The anime also mixes some imagery and symbolic moments that fit very well with this cruder approach that the work calls for. In one of the episodes, a soldier is watching a moth heading towards the light. This moth dies and the anime intersperses this image of the moth falling with a Japanese army attack plane. In this episode in question, the soldiers would sacrifice themselves and die in favor of an attack that was already planned. And many already knew they were going to die.

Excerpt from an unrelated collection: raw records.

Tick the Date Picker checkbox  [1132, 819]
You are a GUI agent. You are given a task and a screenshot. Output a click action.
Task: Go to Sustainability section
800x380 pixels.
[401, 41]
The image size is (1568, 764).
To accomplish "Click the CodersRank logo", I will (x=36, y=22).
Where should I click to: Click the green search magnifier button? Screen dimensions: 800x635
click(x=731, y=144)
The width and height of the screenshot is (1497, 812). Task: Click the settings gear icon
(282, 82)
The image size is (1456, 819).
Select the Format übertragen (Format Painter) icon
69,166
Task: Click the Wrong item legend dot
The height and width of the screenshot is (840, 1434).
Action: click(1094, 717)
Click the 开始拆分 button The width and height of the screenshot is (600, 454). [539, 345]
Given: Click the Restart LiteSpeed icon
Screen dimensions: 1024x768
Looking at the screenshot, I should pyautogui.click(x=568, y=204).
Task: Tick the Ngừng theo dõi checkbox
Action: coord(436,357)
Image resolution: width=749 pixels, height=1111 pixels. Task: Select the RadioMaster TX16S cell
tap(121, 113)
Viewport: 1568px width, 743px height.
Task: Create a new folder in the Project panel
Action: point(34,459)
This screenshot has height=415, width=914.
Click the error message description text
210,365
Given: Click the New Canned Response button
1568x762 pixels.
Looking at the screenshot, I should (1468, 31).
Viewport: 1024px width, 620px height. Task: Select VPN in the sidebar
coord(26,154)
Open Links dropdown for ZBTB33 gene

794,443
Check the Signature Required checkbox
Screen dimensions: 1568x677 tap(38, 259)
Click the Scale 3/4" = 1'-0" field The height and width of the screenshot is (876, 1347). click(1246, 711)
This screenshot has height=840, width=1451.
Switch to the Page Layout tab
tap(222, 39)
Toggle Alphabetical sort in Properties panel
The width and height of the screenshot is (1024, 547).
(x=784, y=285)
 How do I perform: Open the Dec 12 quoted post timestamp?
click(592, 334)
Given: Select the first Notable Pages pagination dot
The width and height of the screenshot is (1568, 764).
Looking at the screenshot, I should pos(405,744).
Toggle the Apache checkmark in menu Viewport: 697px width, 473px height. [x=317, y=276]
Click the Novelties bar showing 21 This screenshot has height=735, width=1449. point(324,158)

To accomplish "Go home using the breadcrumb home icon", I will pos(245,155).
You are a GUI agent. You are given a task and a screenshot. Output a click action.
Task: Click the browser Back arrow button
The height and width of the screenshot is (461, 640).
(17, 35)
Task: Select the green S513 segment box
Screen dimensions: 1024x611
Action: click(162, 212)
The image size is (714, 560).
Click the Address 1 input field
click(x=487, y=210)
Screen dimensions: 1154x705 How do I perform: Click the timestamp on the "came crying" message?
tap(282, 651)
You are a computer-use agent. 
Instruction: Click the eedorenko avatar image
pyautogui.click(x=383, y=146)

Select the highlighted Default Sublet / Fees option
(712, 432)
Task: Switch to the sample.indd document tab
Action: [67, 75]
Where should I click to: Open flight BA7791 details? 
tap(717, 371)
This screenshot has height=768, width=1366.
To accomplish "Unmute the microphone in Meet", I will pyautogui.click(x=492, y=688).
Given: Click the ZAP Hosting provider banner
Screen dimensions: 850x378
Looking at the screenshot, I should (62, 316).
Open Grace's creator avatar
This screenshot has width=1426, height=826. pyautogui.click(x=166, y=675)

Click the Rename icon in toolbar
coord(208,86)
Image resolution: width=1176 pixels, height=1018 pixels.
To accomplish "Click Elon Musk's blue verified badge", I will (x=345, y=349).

Not only events and situations, but some objects and gestures also gain a very high expressive value, such as flags, ships and swords. In the episode () one of the Japanese army characters dies. The anime shows this soldier's sword breaking in the clash, and then a fallen flag on the ground. Soon after, an image of the broken sword beside the soldier. In the episode of the death of Isoroku Yamamoto (important Japanese admiral in World War II), who is shot dead in an ambush, and found with his sword in hand (a true event). A symbol of endurance and pride at the same time. The sword in Ketsudan is always shown and extolled in several scenes as an important and very representative symbol. In both moments mentioned above, there is a very strong relationship between these objects and the lives of soldiers as soldiers, who live and die for their country.
Looking now at a more moral issue. Ketsudan doesn't just show a heroic patriarchal relationship of Japanese soldiers, but also of Americans (even though it weighs a little more towards Japan – which is not a problem, as the US portrayed these clashes in art with the same particularity). In the episode of Isoroku Yamamoto's death, the anime shows how the US intercepts and steals information from the Japanese army, which helped the Americans take their revenge for Pearl Harbor.
Kind of strange to reflect that Ketsudan not only criticizes this horror of the War (mainly in the final episode), but at the same time, he is also fascinated and enchanted by all these happenings – it makes the viewer fascinated with the theme. The relationship between the real, the imagery, the symbolisms, etc. This is all very well harmonized.
Annimentary is not a “documentary” per se, but a narrative story that imitates the real. It starts from real events, turning them into a kind of fiction, as in Midway: Battle on the High Seas, 2019. But at the same time, it still has documentary attributes to tell this story, and this is not limited only to narration that describe the events in more detail.
If not enough a whole scheme of anime to associate itself with the real (departing from the cartoonish, obviously) director Ippei Kuri still uses real images and records from World War II. And like his entire approach, he intersperses these images with narrative moments, managing to refer more directly this expressiveness of the narrative real, with the real itself. As I said in Kurenai Sanshirou – where he also uses some real footage in the first episode, and associates it with the narrative – he's evolved a lot in how he fits that into his staging. In Sanshirou, for having a more pop culture-oriented relation to Bruce Lee's action films, the images chosen by him (the various explosions), end up sounding a bit Camp (which is not a bad thing). The images he has chosen now (such as planes crashing into the sea, soldiers arriving ashore or saying goodbye to their lands before fighting) have a colder and more painful weight. A weight that will directly interact with our subconscious in relation to events.